Soulages et le Danemark – Andrea Rygg Karberg

La commande à Pierre Soulages de l’œuvre mentionnée ci-dessus pour la Maison de la Musique à Aarhus, tient à ce que le Danemark, dès les débuts de son parcours d’artiste, avait adopté Soulages, un soutien qui fut d’une signification inoubliable pour le jeune peintre.

Tout avait commencé lorsque l’historien de l’art Haavard Rostrup s’était rendu à Paris en 1949 pour préparer une grande exposition au Danemark sur ce que l’art français contemporain produisait de meilleur. Au cours de ce séjour, Rostrup vit par hasard la première exposition personnelle de Soulages. Il y passa plusieurs fois – et fut finalement convaincu que ce jeune artiste inconnu devait participer à l’exposition. Aussi Soulages fut-il pour la première fois présenté au public danois, avec deux toiles, lors de cette importante exposition, Couleurs vivantes, que Rostrup organisa à Charlottenborg en 1950. Il y vint énormément de monde, et notamment les jeunes artistes danois qui avaient soif de connaître la nouvelle expression artistique française après les années d’enfermement de l’occupation. Peu après l’ouverture, Mogens Andersen apprit qu’il s’y trouvait des tableaux d’un jeune Français qui avaient certains points communs avec les siens, et les deux artistes allaient ensuite développer une longue amitié.

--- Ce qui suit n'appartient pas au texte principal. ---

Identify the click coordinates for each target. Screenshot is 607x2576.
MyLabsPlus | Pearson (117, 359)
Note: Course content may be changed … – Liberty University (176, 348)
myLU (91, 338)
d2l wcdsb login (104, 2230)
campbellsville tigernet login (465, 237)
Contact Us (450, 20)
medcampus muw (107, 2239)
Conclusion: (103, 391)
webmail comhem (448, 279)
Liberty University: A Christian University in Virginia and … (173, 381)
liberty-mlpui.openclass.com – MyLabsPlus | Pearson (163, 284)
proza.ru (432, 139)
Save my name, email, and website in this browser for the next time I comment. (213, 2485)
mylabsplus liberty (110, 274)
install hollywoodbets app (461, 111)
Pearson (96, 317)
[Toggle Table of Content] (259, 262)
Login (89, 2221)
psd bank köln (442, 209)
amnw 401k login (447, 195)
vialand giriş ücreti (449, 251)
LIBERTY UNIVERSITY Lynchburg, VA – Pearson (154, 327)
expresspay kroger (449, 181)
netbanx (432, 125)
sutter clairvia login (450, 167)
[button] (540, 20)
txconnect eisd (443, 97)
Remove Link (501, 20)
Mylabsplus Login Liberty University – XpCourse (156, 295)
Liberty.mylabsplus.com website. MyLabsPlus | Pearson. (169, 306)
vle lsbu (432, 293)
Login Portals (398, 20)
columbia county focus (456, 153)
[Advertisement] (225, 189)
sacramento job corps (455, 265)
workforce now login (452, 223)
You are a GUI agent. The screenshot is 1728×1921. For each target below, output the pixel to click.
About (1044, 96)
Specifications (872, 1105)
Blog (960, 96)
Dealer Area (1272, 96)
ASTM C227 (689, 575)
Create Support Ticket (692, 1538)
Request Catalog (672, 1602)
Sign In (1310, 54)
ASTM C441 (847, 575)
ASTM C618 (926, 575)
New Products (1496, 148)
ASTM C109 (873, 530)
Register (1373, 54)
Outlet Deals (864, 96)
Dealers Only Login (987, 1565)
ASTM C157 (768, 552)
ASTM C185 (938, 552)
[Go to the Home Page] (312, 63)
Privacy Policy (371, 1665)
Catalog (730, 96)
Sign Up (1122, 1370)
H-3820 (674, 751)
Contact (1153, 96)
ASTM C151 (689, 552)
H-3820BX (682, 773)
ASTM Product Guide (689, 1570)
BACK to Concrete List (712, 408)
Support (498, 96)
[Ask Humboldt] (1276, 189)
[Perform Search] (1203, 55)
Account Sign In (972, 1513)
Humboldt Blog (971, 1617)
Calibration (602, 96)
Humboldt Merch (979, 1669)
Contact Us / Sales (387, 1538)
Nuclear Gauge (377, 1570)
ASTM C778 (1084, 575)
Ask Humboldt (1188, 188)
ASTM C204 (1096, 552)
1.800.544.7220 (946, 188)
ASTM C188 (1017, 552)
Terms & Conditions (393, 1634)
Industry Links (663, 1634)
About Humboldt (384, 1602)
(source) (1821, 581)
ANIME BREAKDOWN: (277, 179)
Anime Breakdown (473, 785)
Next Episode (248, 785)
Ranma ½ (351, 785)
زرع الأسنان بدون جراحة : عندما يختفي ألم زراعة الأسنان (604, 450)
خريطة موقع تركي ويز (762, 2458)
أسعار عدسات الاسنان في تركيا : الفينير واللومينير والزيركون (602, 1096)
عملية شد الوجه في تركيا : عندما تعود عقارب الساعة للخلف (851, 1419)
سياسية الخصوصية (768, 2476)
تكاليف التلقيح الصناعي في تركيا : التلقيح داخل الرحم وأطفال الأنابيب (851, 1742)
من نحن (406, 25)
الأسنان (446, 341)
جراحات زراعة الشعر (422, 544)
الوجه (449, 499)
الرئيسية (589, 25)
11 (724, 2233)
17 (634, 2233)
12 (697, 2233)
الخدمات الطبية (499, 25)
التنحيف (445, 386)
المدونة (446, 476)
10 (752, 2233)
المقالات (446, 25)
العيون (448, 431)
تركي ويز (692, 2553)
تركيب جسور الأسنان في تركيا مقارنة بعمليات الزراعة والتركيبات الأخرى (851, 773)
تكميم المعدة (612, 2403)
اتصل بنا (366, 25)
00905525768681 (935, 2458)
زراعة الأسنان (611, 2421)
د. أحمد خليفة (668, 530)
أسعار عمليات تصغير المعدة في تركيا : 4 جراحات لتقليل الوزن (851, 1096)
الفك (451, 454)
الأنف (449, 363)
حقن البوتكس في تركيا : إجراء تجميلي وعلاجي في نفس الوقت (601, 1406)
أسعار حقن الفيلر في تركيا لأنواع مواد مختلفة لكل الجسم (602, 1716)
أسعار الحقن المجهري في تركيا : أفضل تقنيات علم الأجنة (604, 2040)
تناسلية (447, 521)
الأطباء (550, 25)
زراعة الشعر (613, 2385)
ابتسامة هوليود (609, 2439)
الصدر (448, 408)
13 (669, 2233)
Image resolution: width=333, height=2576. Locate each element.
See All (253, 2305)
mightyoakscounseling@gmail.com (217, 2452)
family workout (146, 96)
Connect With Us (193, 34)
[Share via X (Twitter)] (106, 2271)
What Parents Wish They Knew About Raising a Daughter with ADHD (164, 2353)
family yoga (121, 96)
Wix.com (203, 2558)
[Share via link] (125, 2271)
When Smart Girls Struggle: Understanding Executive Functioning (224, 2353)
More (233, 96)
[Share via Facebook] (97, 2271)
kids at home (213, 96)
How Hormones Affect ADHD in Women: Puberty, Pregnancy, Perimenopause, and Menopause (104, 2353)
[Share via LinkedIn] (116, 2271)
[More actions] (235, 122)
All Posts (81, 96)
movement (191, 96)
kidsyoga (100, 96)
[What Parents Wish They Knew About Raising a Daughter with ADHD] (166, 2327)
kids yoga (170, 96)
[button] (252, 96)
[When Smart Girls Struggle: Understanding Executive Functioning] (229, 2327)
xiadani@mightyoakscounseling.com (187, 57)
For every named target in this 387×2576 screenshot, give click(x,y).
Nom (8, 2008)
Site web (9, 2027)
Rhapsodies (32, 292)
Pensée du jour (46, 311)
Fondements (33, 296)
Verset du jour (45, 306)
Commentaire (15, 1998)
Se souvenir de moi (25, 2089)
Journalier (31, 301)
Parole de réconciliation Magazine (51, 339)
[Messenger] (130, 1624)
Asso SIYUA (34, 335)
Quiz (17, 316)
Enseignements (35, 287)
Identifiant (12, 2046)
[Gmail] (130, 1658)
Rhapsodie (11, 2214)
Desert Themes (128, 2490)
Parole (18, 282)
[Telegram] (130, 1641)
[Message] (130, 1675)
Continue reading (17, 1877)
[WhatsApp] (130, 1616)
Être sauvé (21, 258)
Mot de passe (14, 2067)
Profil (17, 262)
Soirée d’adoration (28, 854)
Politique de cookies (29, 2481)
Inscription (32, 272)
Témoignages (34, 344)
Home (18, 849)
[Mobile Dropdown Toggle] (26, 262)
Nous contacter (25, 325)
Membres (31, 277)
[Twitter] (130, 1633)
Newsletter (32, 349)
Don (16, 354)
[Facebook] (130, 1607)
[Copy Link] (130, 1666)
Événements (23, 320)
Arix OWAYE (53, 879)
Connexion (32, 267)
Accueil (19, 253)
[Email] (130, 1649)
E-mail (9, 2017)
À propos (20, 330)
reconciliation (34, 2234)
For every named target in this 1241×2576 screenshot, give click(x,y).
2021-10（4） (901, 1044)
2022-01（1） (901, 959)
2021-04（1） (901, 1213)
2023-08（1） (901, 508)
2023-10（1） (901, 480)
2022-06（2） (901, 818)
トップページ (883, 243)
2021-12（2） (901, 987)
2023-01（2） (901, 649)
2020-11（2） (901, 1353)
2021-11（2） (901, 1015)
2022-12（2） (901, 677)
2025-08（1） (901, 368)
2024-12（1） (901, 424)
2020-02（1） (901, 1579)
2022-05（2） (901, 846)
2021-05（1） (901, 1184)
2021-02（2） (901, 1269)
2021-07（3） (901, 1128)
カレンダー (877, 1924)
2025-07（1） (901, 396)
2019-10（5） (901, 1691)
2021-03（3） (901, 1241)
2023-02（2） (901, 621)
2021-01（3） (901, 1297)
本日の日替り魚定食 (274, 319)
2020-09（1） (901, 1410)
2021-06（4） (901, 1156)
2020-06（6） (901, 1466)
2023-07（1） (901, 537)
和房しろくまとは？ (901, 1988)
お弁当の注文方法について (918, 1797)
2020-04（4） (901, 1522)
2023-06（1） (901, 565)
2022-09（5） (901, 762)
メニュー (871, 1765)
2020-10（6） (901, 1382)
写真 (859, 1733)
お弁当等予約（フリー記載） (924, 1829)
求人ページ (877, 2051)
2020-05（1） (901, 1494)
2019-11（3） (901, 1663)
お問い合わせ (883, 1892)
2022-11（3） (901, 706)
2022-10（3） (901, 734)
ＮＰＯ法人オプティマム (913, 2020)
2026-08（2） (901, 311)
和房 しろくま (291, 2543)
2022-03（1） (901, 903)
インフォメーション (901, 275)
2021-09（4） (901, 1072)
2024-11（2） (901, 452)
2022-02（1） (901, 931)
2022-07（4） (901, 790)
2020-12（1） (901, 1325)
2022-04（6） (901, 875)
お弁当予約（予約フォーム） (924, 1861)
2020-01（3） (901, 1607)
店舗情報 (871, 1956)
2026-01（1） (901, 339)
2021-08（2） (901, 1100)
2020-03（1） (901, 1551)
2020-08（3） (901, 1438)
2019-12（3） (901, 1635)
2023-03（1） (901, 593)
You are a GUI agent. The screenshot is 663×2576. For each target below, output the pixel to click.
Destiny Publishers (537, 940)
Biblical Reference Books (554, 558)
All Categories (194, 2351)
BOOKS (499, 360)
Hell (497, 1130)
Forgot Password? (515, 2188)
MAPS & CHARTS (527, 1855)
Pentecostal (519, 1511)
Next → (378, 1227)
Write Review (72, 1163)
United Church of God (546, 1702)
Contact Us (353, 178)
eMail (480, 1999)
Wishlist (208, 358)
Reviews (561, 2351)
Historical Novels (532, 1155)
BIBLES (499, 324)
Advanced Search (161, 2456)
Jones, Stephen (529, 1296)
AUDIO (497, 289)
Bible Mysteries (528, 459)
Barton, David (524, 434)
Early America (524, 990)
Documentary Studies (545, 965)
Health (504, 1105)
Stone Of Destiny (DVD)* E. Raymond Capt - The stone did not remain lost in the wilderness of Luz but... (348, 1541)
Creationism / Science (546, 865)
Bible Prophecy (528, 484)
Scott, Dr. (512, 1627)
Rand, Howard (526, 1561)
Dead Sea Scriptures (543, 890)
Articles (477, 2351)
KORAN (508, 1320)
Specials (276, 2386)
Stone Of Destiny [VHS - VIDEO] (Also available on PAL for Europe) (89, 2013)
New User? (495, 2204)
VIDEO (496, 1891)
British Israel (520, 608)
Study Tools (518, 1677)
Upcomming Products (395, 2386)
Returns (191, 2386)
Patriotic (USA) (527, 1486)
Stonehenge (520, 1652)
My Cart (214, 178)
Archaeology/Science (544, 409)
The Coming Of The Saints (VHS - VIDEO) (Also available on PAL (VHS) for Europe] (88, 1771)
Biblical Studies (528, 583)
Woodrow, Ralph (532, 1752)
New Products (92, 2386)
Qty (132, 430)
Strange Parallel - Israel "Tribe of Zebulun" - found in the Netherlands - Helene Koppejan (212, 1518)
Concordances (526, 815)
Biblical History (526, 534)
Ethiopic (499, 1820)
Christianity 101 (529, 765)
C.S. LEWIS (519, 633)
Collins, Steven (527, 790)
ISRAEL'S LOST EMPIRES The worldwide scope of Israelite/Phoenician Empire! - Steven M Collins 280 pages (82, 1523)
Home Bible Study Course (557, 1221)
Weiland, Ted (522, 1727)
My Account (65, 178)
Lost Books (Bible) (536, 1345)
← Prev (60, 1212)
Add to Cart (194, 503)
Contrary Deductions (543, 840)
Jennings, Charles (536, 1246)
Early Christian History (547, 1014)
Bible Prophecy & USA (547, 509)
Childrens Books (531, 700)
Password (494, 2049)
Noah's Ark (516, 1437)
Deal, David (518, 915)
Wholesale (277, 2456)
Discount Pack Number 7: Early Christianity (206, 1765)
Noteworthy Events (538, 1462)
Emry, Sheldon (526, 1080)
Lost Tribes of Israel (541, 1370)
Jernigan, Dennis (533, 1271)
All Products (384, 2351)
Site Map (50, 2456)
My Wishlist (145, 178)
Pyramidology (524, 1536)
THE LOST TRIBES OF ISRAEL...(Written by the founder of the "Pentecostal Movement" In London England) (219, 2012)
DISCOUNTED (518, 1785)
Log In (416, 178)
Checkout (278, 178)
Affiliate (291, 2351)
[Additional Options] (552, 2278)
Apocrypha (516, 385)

L’année suivante, en 1951, la deuxième exposition personnelle de Soulages eut lieu à la galerie Børge Birch à Copenhague. À cette occasion, Soulages et sa femme Colette séjournèrent pendant un mois au Danemark, où ils visitèrent entre autres l’île de Bornholm. C’était leur premier voyage à l’étranger depuis la guerre. Quasiment tous les tableaux de l’exposition furent vendus à des particuliers. Le tout premier collectionneur qui fit l’acquisition d’une œuvre de Soulages fut ainsi un médecin d’Aarhus.10 Pola Gauguin fit dans Ekstrabladet l’éloge de l’exposition, soulignant, au coeur du débat artistique de l’époque, combien celle-ci révélait que “la peinture non-figurative n’était pas seulement un jeu gratuit sur la forme et la couleur, mais ouvrait des voies pour l’évolution de l’art. À la condition impérative, cependant, qu’elle ne se fige pas dans une belle forme décorative, mais aspire à une tension rythmique, susceptible d’exprimer la vie intérieure.”11

En 1963, Haavard Rostrup eut de nouveau la responsabilité de l’accrochage, ainsi que d’un article de catalogue, lorsque “Foreningen Fransk Kunst”, l’Association Art Français, organisa une grande exposition rétrospective sur Soulages, réunissant environ cent de ses œuvres – bien avant que cela n’eût été fait en France. Elle eut lieu dans les salles de peinture de la Ny Carlsberg Glyptotek et présentait essentiellement des compositions sombres, à la lame, de grande force et poids. On put lire dans Politiken : “La prestation de ce Français est de la pure peinture. Ici matière, forme et couleur ne servent qu’à exprimer un vécu de caractère purement visuel – ce qui ne signifie pas que sa peinture soit de l’abstraction stérile. Grâce au contraste entre le lumineux et l’obscur, le grand et le petit, le lourd et le léger, il maîtrise des effets particulièrement à même d’influer sur notre esprit. Mais il nous force à faire le détour que rend nécessaire le langage de la peinture.”12 Le monde est petit : le fondateur d’Ordrupgaard, Wilhelm Hansen, fut en son temps une figure centrale de l’Association Art Français, et Haavard Rostrup allait plus tard devenir le conservateur d’Ordrupgaard. Rostrup resta d’ailleurs toute sa vie un ami de Pierre et de Colette Soulages.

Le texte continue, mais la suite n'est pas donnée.